Moving on is the desire of most Whirlpool workers still at the plant.
“You know, ever since they made their announcement that they were shutting us down, most are just wanting to get the hell out of there and do whatever they got to do to get on with their lives,” Denney said.
Galvan and his wife have Mark, 18, and Micah, 15. Mark recently graduated from Southside High School.
Galvan and Mark will in the fall attend the Spartan College of Aeronautics and Technology. The Tulsa-based school has graduated more than 90,000 aviation techs and pilots since 1928.
Mark plans to be an aircraft mechanic.
Galvan seeks a one-year certificate in “non-destructive testing,” a method to test aircraft components without compromising their future usefulness. Pay for careers in the sector range between $65,000 and $200,000, Galvan said. He hopes to get a job with an airline inspecting airframes. He plans to work until he’s at least 68.
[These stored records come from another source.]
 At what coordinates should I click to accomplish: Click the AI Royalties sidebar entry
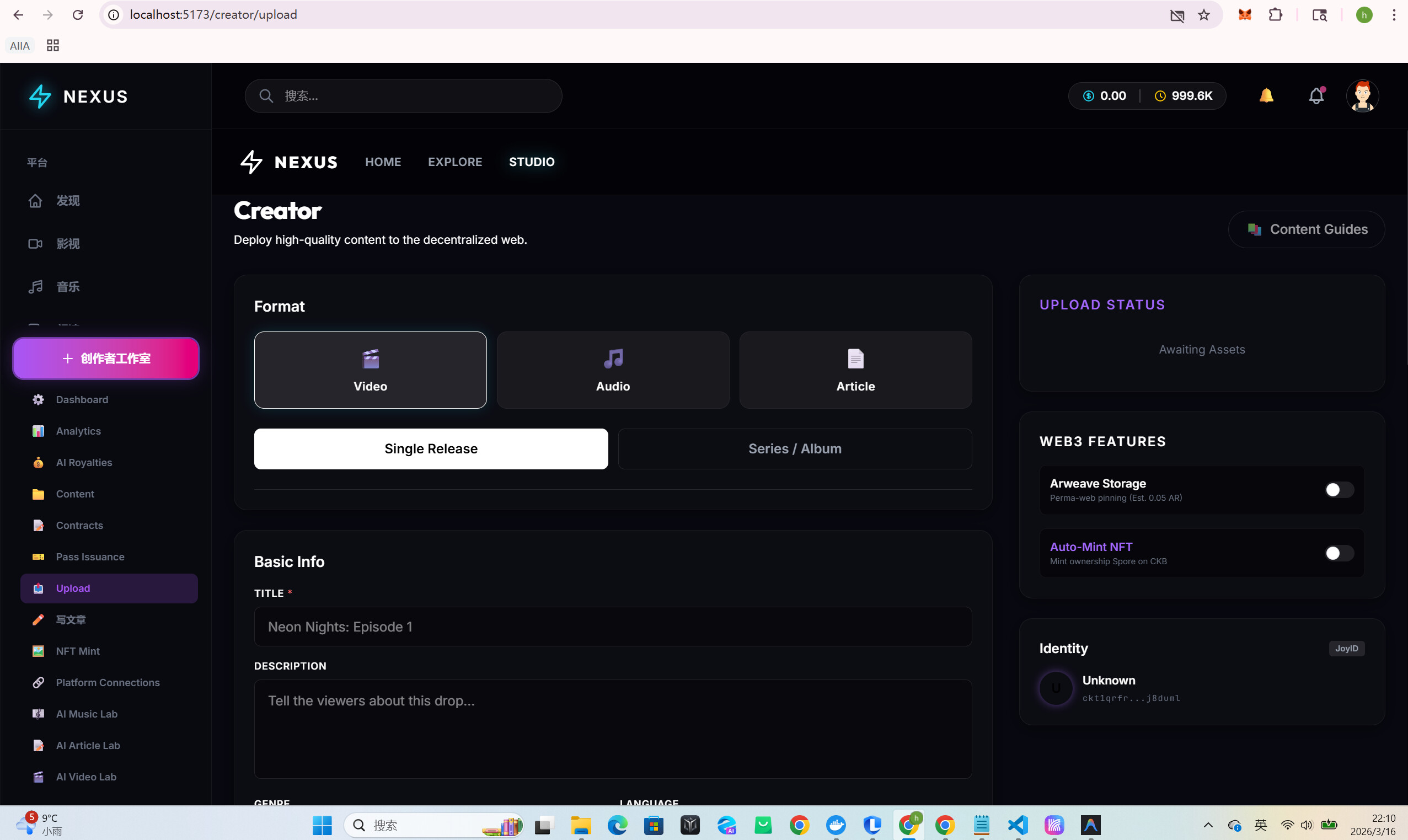tap(109, 462)
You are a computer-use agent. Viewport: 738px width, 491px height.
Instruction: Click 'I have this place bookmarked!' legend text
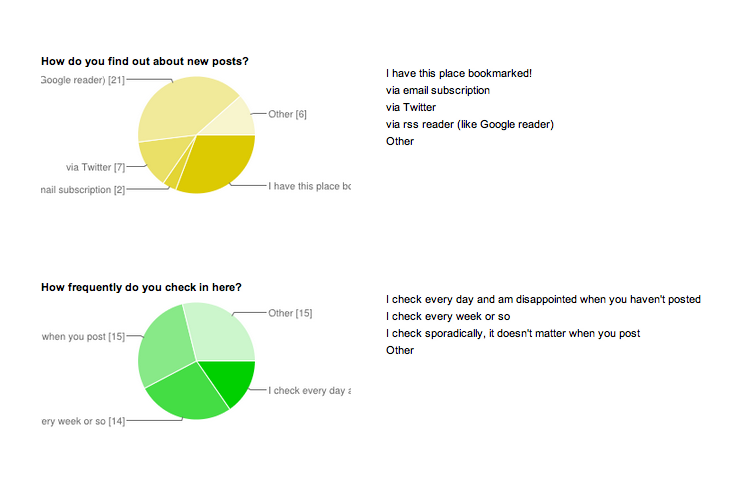pyautogui.click(x=459, y=73)
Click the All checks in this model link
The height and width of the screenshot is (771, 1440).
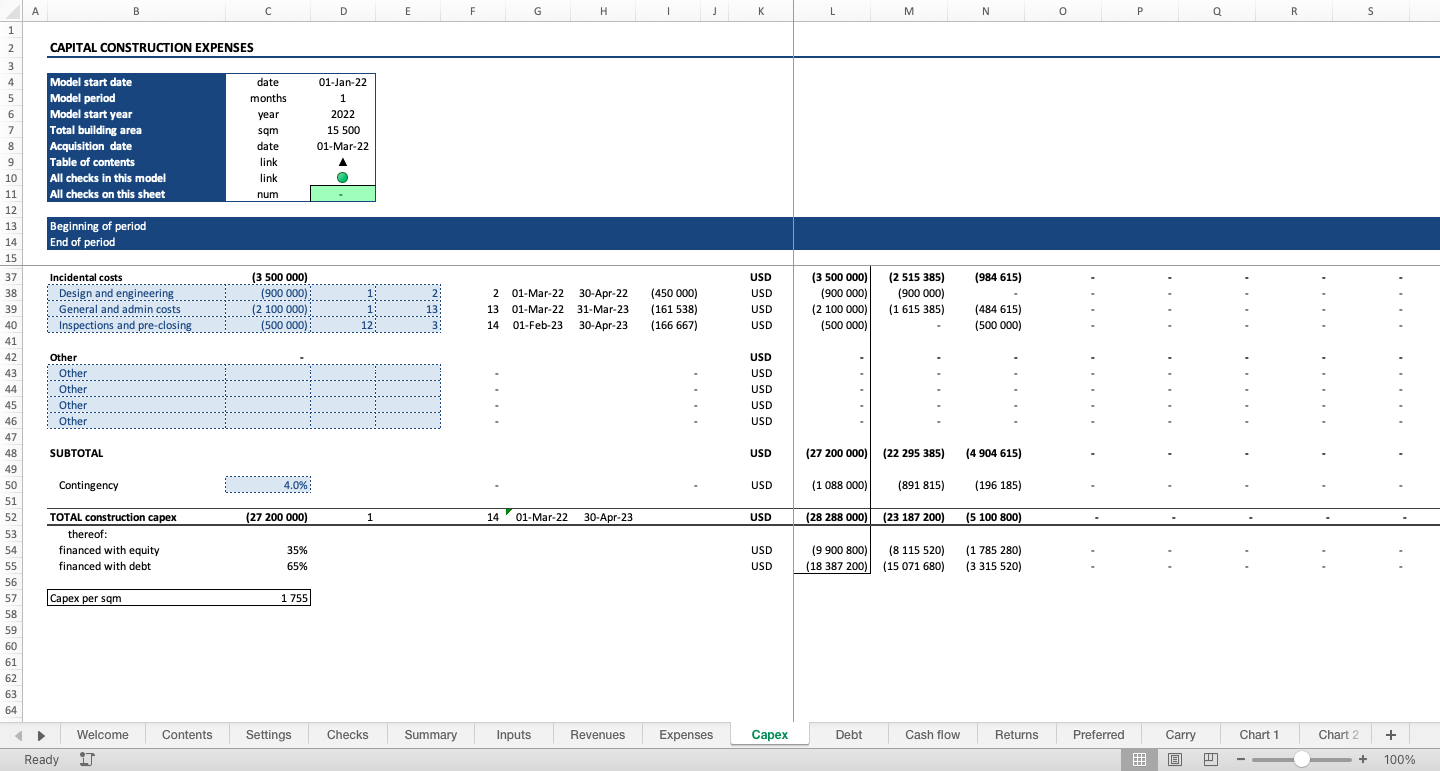[109, 178]
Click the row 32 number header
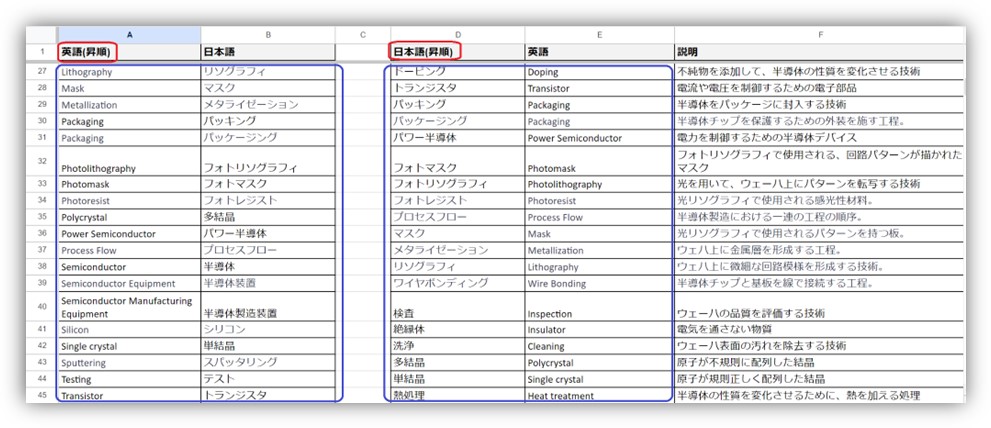This screenshot has width=991, height=428. coord(41,161)
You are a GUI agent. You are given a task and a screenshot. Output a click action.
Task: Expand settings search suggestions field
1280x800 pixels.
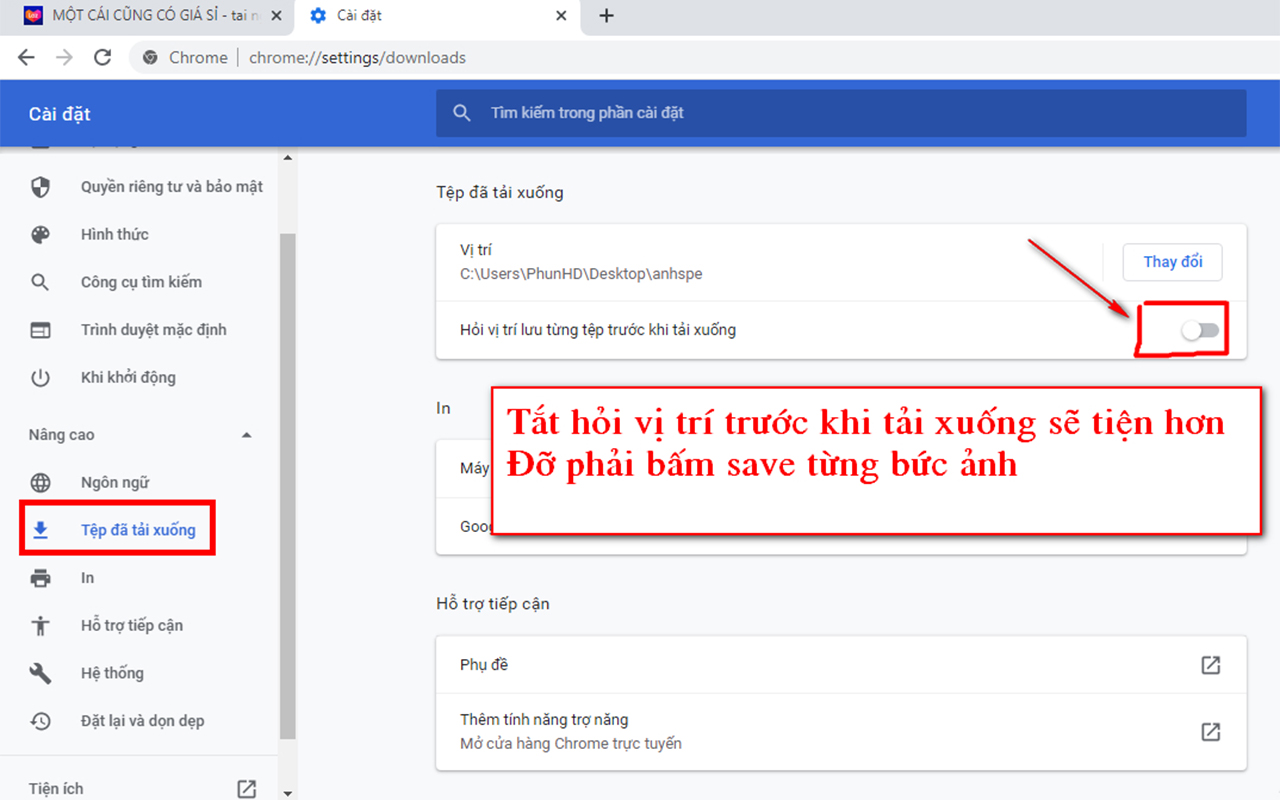coord(840,113)
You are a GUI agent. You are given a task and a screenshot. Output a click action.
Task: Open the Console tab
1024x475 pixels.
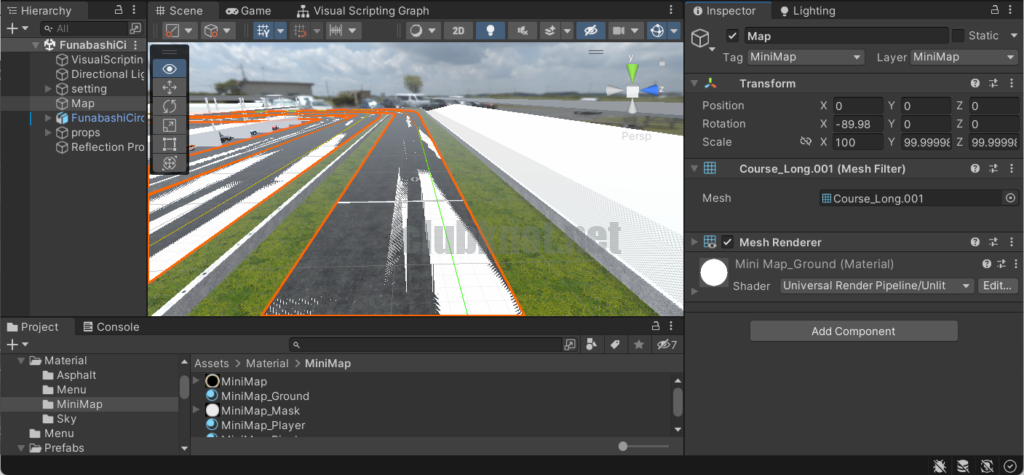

“My youngest son wants to be a doctor, so someone has to put him through medical school,” Galvan said with a laugh that failed to hide the weight of responsibility to continue providing for his family.
Denney is one of the lucky ones with regard to family and finances. His house is almost paid for. With his Whirlpool retirement, Social Security and money from his wife’s job, they will be able to make ends meet.
“I’m going to be OK. ... But most folks out there, they’re really going to be hurting with their finances,” Denney said.